Carbon Footprint and Cities

Currently more than half of the world population lives in cities, where between 60 and 80% of global GHG emissions are produced. Latin America and the Caribbean is the region with the highest urbanisation rate on the planet.

Thanks to the rising population, the pressure on natural resources also increases, together with greenhouse gas (GHG) emissions. Key urban sectors such as industry, transport, water and sanitation, and waste management, represent significant emission sources and hence also offer opportunities for reductions, for example through energy efficiency measures or renewable energy projects, etc., which often also offer socio-economic benefits as well as contributing to improving environmental management.


Many cities in the region and in the world, such as La Paz, Quito, Lima, Buenos Aires, Sao Paulo, Mexico City, New York and Los Angeles, amongst others, have worked on assessing their emissions inventories as a first step to establishing emissions reductions programmes or strategies.
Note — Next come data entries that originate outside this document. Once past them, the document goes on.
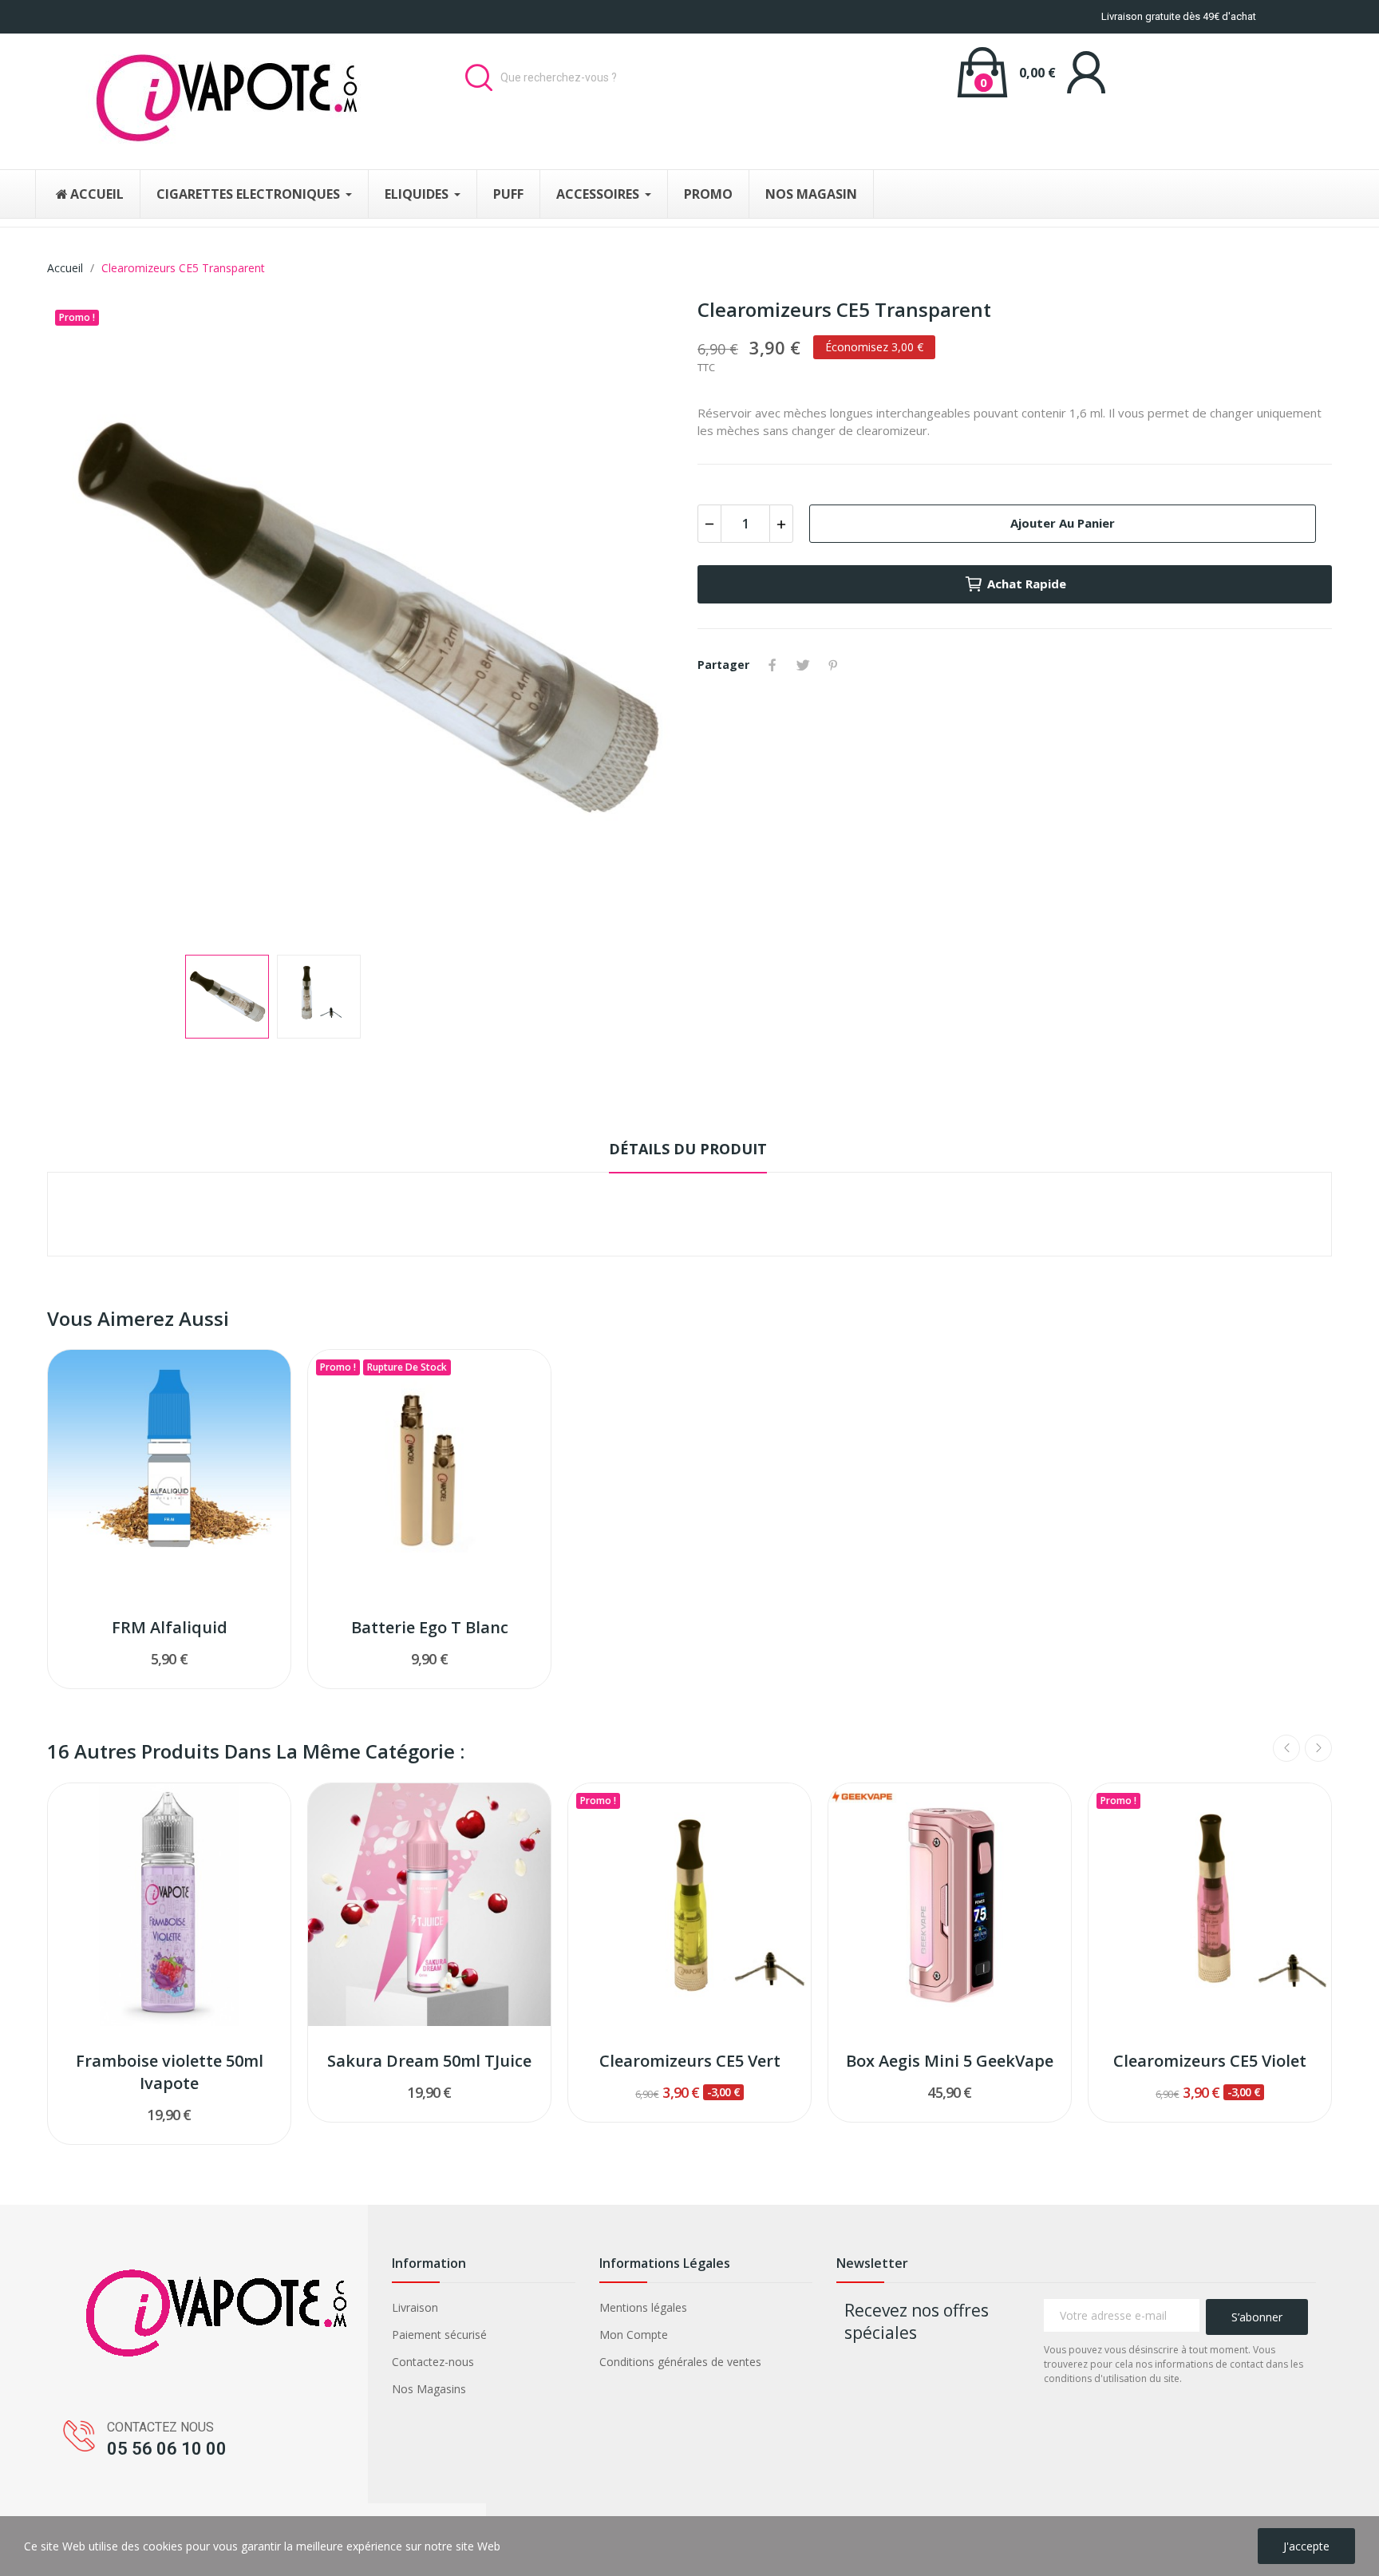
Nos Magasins (429, 2388)
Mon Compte (633, 2334)
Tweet (803, 665)
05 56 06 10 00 (167, 2449)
Across the world, there are many initiatives designed to incorporate cities into low carbon development, including The Global Cities Covenant on Climate - "The Mexico City Pact", The Covenant of Mayors, C40 Cities Climate Leadership Group, the Global City Indicators Facility, the Cities Alliance, amongst others.


Several methodologies are available for calculating carbon footprints, and they can be categorised according to the approach they take. The City Footprints Project bases its carbon footprint assessment methodologies on the following tools:



Local governments

- Greenhouse Gases Protocol (GHG Protocol)
- ISO 14064:1 Greenhouse Gases



- Global Protocol for Community-scale
- Greenhouse Gas Emissions (GPC)

  • Scope 1 – Direct

  • All the direct emissions from sources within the established city limits.
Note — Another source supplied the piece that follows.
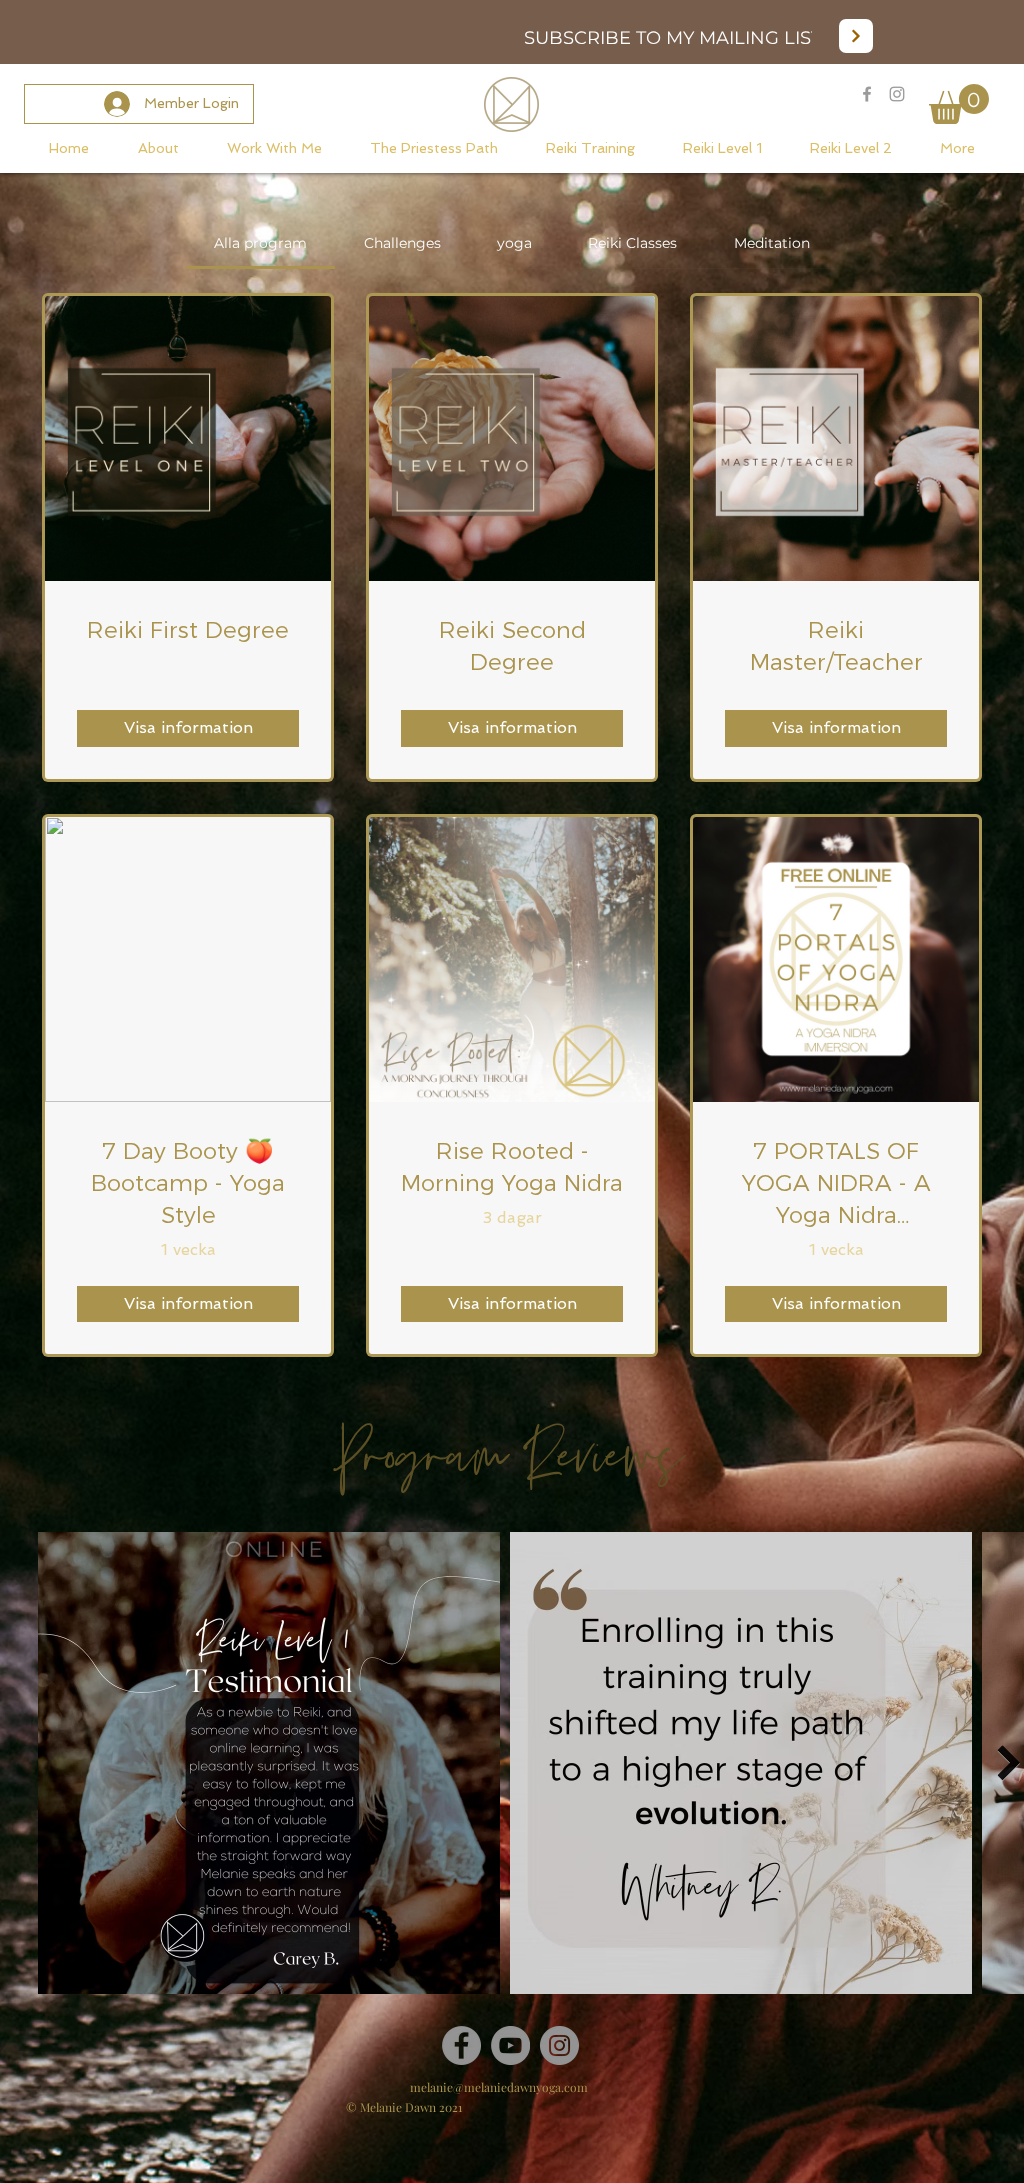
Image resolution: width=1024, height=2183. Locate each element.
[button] (959, 104)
  • Scope 2 – Indirect emissions

  • Indirect emissions resulting from energy generated outside the established city limits as a consequence of the consumption/use of grid electricity.

  • Scope 3 – Indirect emissions

  • All the indirect emissions that occur outside the city limits as a result of activities carried out within the city limits, as well as the emissions that occur in between cities from the exchange of goods and services.